However, since the clockwise torque may also be varied by varying the electrical load on the upper torquer-generator 42, 43 control means in the instrument package may control the two torquer-generators in such manner as to cause any required net torque, within a permitted range, to be applied to the carrier by the impellers. This net torque will be the difference between the clockwise torque applied by the upper impeller 38, bearings etc. and the anticlockwise torque applied by the lower impeller 28. The control of net torque provided by the two impellers may therefore be employed to roll stabilize the control unit during steering operation, but it may also be employed to cause the control unit to perform rotations or part-rotations in space, or relative to the drill collar 23, either clockwise or anti-clockwise or in a sequence of both, and at any speed within a permitted range. For rotation relative to the drill collar the torquers are controlled by a sensor providing signals dependent on the angle between the instrument carrier 24 and the drill collar 23, and/or its rate of change. This ability to control rotation of the control unit is utilized in certain aspects of the present invention, as will be described below.

In order to permit turning off or reduction of the biasing effect of the bias unit during drilling, an auxiliary shut-off valve is provided in series with the control valve 15, as is shown in greater detail in FIGS. 4 to 6.

Referring to FIG. 4, the lower disc 136 of the disc control valve 15 is brazed or glued on a fixed part of the body structure of the bias unit and is formed with three equally circumferentially spaced circular apertures 137 each of which registers with a respective passage 14 in the body structure.

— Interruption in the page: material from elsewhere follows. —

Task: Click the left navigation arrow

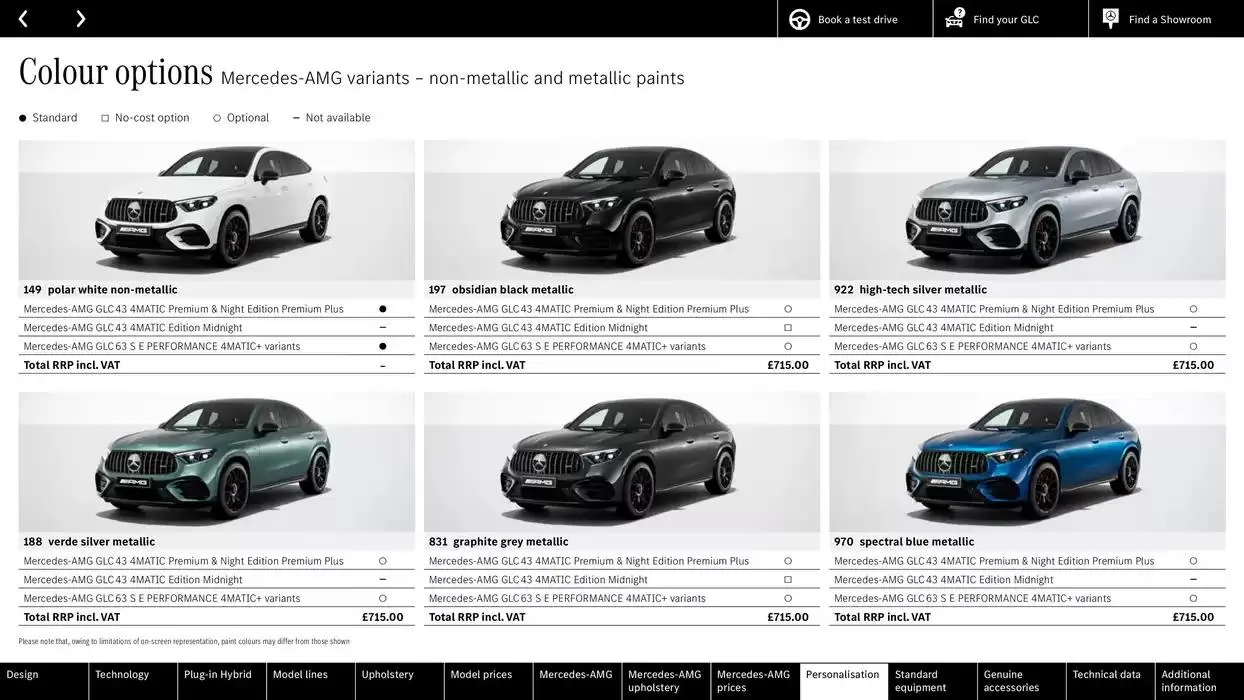Action: (22, 18)
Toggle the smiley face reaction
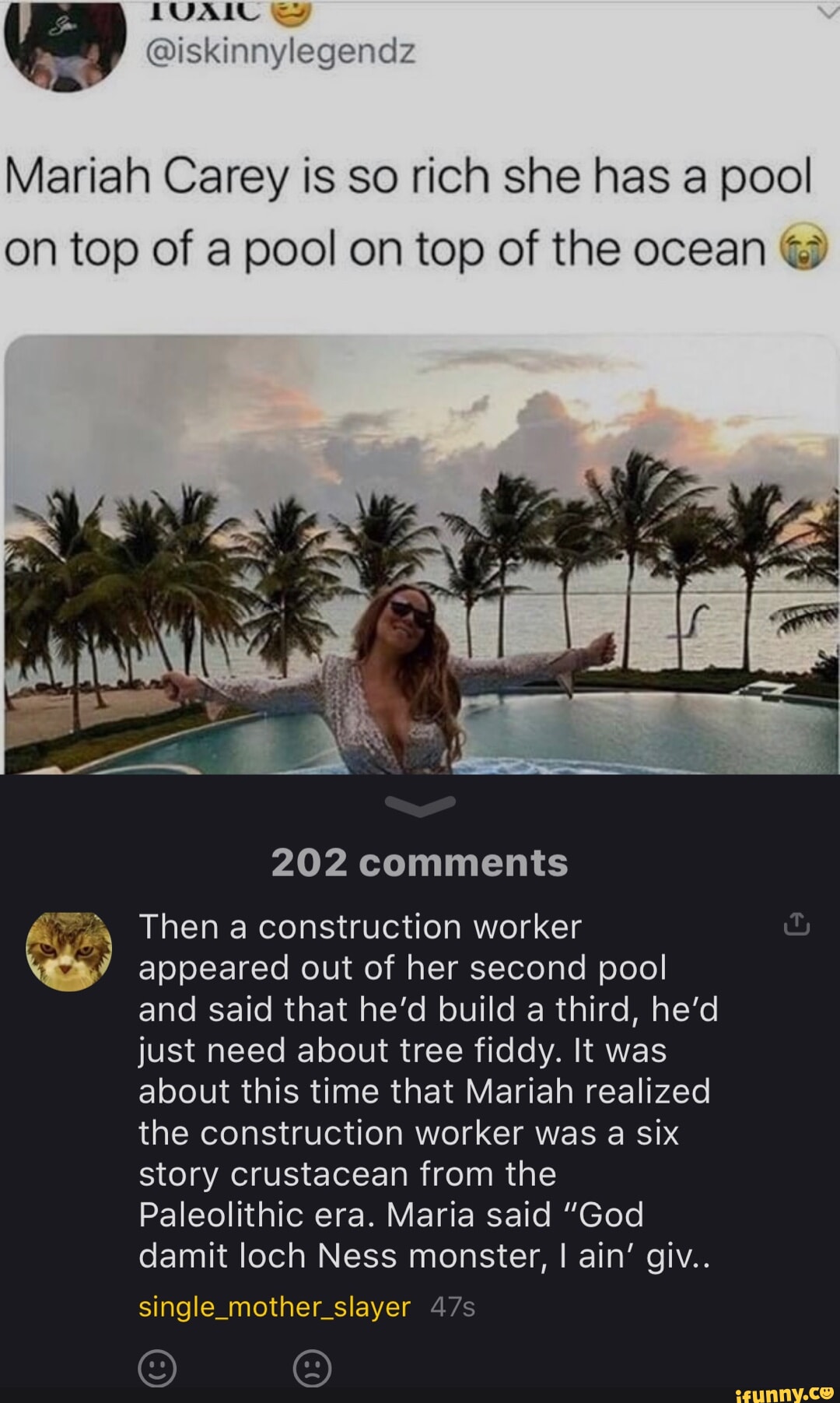840x1403 pixels. pyautogui.click(x=157, y=1368)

The upper disc 138 of the control valve is brazed to the tungsten carbide face of a similar third disc 160 which is connected by a lost motion connection to a fourth, further disc 141 which is brazed or glued to the element 140 on the shaft 21. The discs 141 and 160 constitute the auxiliary shut-off valve. The fourth disc 141 comprises a lower facing layer 142 of polycrystalline diamond bonded to a thicker substrate 143 of tungsten carbide. The third disc 160 is provided with an upper facing layer 144 of polycrystalline diamond, which bears against the layer 142, on the further disc 141. The disc 138 has a lower facing layer of polycrystalline diamond which bears against a similar upper facing layer on the lower disc 136. The four discs 136, 138, 141 and 160 are located on an axial pin 145, which may be of polycrystalline diamond, and is received in registering central sockets in the discs.

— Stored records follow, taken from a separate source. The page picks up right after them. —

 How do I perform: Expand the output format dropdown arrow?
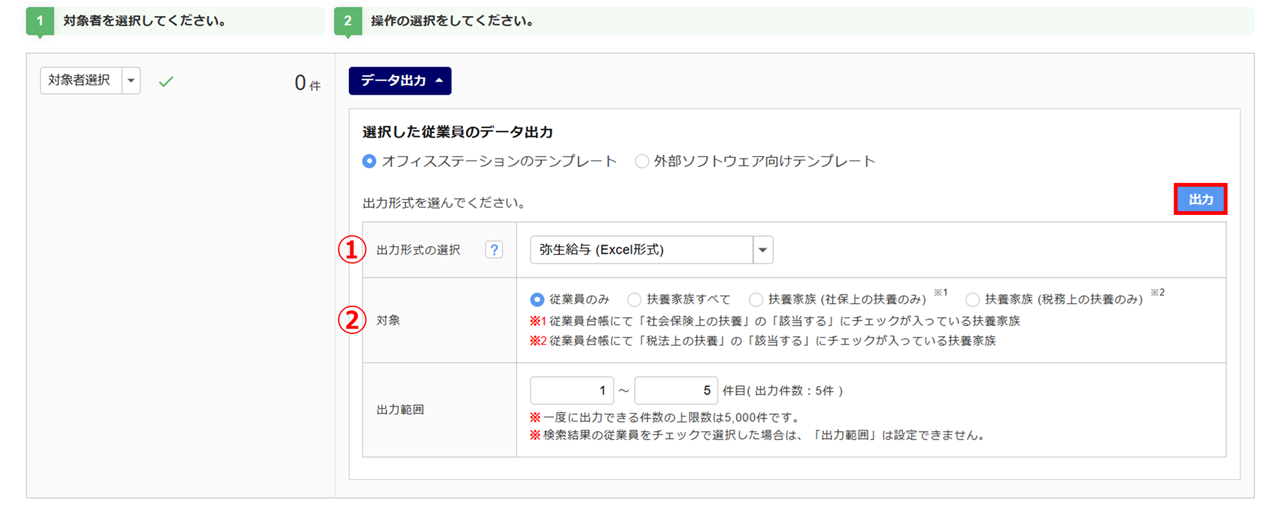pos(763,250)
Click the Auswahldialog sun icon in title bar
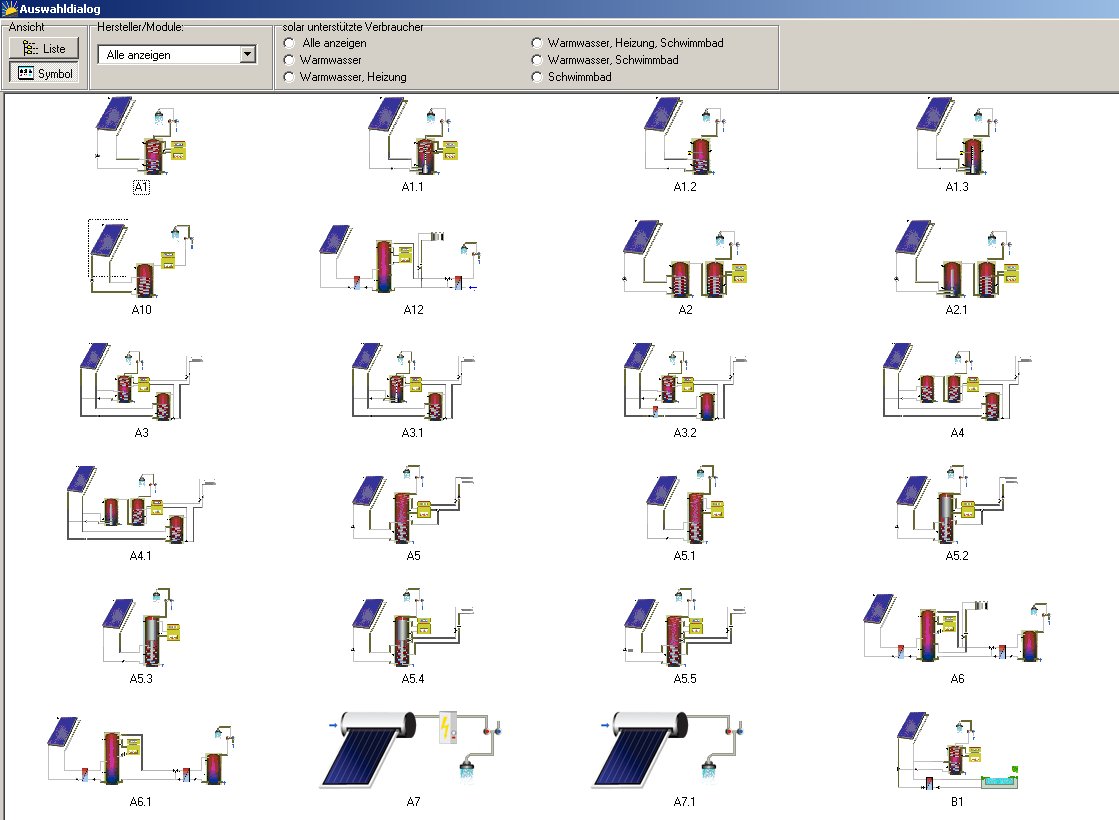 [8, 7]
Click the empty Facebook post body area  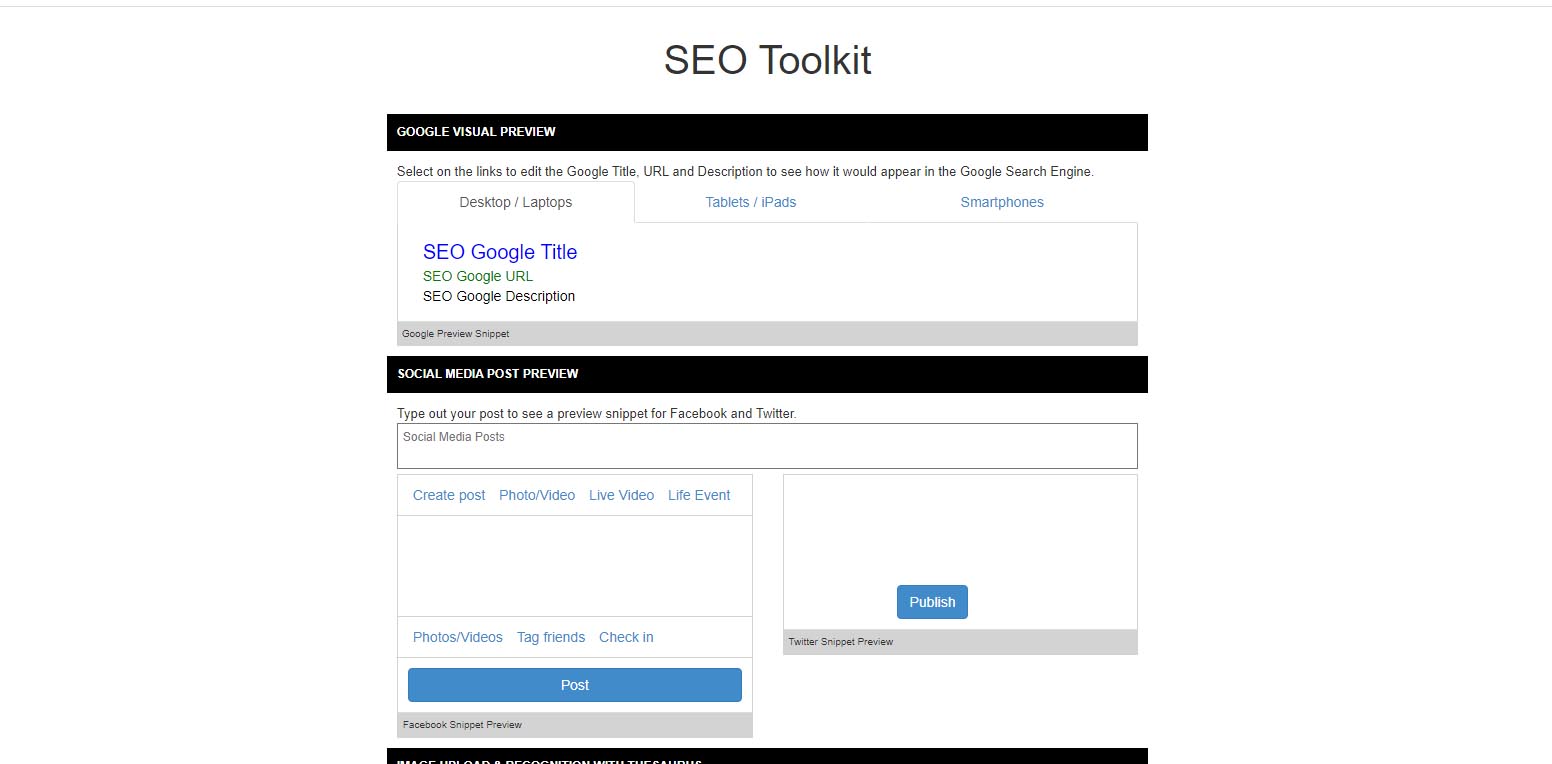coord(574,566)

The lost motion connection between the disc 160 and the fourth, further disc 141 comprises a downwardly projecting circular pin 146 (see FIG. 5) which projects from the lower surface of the disc 141 into registering arcuate slots 139, 139a in the valve discs 160 and 138. As best seen in FIG. 5 the upper disc 141 is formed with an arcuate slot 147 which is of similar width and radius to the slot 139 but of smaller angular extent.

During steered drilling operations the drill bit and bias unit 10 rotate clockwise, and the control shaft 21 is maintained substantially stationary in space at a rotational orientation determined by the required direction of bias, as previously described. Consequently the bias unit and lower disc 136 of the control valve rotate clockwise relative to the shaft 21, the disc 138 of the control valve, and the upper discs 160 and 141. The frictional engagement between the lower disc 136 and disc 138 of the control valve rotates the discs 138 and 160 clockwise relative to the stationary upper disc 141 so that the right hand end of the slot 139 (as seen in FIG. 5) engages the pin 146 on the disc 141. In this position the arcuate slot 147 in the uppermost disc 141 registers with the major part of the arcuate slot 160 in the disc 138 so that drilling fluid under pressure passes through the registering slots and then through the spaced apertures 137 in the lower disc 136 in succession as the disc 136 is rotated beneath the disc 138.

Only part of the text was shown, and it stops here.